|
KEYNOTE SPEAKERS
10 aprile 2025
Aula Magna,
Università della Campania, Caserta
11.00 |
Leonardo di Mauro |
 |
Fortifications of the Kingdoms of Naples and Sicily: |
progress of studies and bad restorations |
The bibliography on the fortifications of southern Italy in recent years has thickened, increasing, and refining our knowledge thanks to the discovery of new documents, the identification of the roles played in the project by figures already known and others previously ignored, new and more precise surveys and analysis of wall structures along with restorations and restoration projects that have been the subject of many graduate theses. Added to these studies is the reporting of the many fortification drawings studied and exhibited in Naples in 2020, but which for various reasons deserve further scholarly attention. These are twenty-one drawings of fortifications partially related to the Mediterranean world, while others are pertinent to continental Europe. The four drawings are related to Palermo, Syracuse, Vieste and Taranto. Alongside the fundamental research of archival sources, mention should be made of the substantial innovations that came from the reception even in the field of architecture of the methods and tools of the archaeology of the elevated, borrowed from the medieval area. However, while research and study are being done, restoration methods are being theorized, some castles are being transformed and debased in their architectural value by imaginative renovations as, for example, scandalously happened to the Castle of Rocca Cilento, reinvented in its forms without the intervention of the authorities in charge of protection. |
President of the Italian Institute of Castles – Campania Section, former Full Professor in History of Architecture, University of Naples Federico II
|
11.40 |
Cesare Battelli |
 |
LIMES. |
Digital fortifications |
Artificial intelligence is first and foremost an entity that moves within a virtual space (metaverse), creating visions and architectures at the boundaries of the possible.
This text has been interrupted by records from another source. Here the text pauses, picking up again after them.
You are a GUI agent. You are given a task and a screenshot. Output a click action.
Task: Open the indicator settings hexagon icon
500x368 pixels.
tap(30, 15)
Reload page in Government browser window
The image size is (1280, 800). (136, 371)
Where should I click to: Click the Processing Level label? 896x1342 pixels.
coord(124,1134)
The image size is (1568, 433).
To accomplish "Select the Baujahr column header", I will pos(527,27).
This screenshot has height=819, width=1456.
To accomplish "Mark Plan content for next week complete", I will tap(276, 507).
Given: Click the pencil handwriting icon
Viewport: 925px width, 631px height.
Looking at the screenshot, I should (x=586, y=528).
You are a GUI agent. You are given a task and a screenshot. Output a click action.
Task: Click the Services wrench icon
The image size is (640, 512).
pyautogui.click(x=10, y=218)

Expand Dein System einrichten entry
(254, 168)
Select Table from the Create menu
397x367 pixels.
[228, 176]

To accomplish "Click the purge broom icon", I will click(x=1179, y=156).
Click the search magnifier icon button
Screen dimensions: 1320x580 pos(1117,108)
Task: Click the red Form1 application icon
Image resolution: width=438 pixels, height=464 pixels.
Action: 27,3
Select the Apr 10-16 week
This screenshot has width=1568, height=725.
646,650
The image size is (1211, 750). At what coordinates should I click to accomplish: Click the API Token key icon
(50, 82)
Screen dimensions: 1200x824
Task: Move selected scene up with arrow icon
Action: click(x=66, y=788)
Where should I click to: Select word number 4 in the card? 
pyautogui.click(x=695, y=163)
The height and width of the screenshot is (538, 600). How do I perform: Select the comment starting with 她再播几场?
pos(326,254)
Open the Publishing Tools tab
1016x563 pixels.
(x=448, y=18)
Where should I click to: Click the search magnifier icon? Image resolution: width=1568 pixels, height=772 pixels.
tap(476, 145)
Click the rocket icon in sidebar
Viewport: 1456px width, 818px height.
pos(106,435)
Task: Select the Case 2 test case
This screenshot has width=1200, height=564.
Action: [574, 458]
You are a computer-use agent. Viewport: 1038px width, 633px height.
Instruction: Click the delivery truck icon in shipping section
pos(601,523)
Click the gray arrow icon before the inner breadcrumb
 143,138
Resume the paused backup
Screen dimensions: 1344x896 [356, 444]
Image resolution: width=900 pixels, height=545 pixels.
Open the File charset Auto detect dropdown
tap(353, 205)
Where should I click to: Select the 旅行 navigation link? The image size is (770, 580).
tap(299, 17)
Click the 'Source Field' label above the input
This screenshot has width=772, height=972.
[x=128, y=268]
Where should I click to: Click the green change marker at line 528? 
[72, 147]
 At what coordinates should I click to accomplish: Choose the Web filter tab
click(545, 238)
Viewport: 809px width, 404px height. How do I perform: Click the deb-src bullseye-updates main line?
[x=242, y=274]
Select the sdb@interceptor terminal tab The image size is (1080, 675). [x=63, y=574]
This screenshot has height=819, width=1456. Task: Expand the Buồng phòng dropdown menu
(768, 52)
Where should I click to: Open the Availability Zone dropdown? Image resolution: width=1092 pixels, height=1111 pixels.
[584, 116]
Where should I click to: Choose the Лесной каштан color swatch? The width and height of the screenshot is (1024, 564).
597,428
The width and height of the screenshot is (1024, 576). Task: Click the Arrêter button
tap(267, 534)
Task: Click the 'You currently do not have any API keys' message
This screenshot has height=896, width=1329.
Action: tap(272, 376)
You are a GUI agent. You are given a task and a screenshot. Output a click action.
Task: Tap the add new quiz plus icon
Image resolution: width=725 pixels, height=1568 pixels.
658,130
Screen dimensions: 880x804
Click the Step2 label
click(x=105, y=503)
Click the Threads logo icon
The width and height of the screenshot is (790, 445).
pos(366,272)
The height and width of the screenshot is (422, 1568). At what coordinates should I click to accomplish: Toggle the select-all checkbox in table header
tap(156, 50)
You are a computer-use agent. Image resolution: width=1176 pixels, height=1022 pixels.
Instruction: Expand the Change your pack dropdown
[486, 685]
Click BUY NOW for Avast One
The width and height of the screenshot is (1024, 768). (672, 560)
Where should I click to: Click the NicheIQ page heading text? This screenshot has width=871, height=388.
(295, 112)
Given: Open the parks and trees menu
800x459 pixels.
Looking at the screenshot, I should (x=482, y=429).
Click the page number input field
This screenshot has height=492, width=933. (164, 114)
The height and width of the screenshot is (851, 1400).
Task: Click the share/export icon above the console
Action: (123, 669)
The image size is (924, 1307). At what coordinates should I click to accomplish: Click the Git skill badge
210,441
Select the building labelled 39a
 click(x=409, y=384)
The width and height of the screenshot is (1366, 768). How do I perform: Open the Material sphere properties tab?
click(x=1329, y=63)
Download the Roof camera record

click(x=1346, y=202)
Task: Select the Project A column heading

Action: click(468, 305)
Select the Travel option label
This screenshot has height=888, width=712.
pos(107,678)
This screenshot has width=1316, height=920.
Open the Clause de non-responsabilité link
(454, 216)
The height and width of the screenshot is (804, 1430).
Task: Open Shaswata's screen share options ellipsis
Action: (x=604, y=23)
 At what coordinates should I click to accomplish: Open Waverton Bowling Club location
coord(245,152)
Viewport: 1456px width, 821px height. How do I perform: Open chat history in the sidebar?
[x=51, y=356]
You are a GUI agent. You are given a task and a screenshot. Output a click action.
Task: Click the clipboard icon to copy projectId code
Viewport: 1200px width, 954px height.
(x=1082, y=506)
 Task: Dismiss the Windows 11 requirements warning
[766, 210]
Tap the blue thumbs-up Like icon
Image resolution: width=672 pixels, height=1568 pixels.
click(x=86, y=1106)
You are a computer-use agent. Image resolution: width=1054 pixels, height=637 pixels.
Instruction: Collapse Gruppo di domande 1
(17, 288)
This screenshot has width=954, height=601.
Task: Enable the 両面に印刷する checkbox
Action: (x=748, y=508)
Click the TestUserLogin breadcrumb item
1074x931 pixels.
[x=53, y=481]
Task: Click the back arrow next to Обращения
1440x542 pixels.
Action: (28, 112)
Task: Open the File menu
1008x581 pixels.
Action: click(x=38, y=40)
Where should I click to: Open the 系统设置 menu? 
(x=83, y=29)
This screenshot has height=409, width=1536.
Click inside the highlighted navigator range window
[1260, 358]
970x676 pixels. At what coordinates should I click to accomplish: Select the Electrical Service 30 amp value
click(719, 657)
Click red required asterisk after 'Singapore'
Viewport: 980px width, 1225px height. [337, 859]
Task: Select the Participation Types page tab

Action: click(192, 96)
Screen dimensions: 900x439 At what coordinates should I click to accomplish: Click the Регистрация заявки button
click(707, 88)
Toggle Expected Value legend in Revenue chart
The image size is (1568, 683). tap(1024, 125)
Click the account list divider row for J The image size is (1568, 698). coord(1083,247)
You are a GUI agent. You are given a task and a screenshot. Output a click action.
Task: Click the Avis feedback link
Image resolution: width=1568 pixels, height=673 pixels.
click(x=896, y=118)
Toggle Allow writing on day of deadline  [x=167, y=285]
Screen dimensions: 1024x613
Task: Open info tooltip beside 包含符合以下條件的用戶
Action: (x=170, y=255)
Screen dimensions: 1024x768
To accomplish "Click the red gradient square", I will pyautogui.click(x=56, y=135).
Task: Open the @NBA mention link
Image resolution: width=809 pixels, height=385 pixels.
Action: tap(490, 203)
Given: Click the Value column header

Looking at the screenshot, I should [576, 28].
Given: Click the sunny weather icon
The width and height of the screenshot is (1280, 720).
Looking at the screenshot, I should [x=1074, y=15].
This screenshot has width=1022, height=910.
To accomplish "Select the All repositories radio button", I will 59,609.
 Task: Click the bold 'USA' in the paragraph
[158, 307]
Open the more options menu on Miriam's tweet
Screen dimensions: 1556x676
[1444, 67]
From this point of view, AI can be understood as the construction of a heterotopic, non-hierarchical, multidimensional space with a defined though imprecise time, often a destorialised time, in which the concept of limit, wall or threshold marks the passage, but also the link between different territories and reference times. These thresholds, both symbolic and physical, do not, however, represent an external, physical boundary of protection and hierarchisation as, for example, in ancient Mesopotamian or Mediterranean cities. The concept of boundary or wall in this case lies primarily in the initial space, in what might be called the ‘genome’ of the prompt, but also in the space and limits of the representation of architectural images and visions. The purpose of the keynote is to explore both the elaboration of walls in a contemporary key starting from significant examples such as the ancient Persian gardens or the cyclopean walls of ancient Greece, but also to offer areas of reflection on the meaning of limit, perimeter or virtual walls within the process of representation and narration of Artificial Intelligence. |
Visionary Architecture. Architect, artist and Ph.D. University of Alcalá de Henares.
|
12.20 |
Andrés Martínez-Medina |
 |
The Mediterranean Wall in the 20th century |
There is not a single document of culture that is not at the same time a document of barbarism. W. Benjamin, 1939 |
Historically, the Mare Nostrum has been a sea of cultures, but also a fortified sea: the FortMed congresses are evidence of this. We are almost all familiar with the Atlantikwall, built by Germany between 1942 and 1944 from France to Norway: a unitary and systematic project whose decay inspired Paul Virilio's exhibition Bunker Archeology in 1975. However, other southern European countries had already begun to build their own walls, and others did so in parallel. We call the ‘Mediterranean Wall’ the set of defences that were built between the two great wars -and decades later- along these shores. This discontinuous wall is composed of a scattered system of almost prefabricated pieces that, mysteriously, conform to the tradition of military architecture that has otherwise always been at the forefront: technically precise, form and function intimately united, and economical like no other. These stubborn reinforced concrete ruins that stand the test of time are, perhaps, the first of modern architecture. |
Arquitecto, Doctor y Catedrático de Composición Arquitectónica de la Universidad de Alicante (UA) en Dibujo Arquitectónico, Historia de la Arquitectura y Teorías y Proyectos de Intervención en el Patrimonio.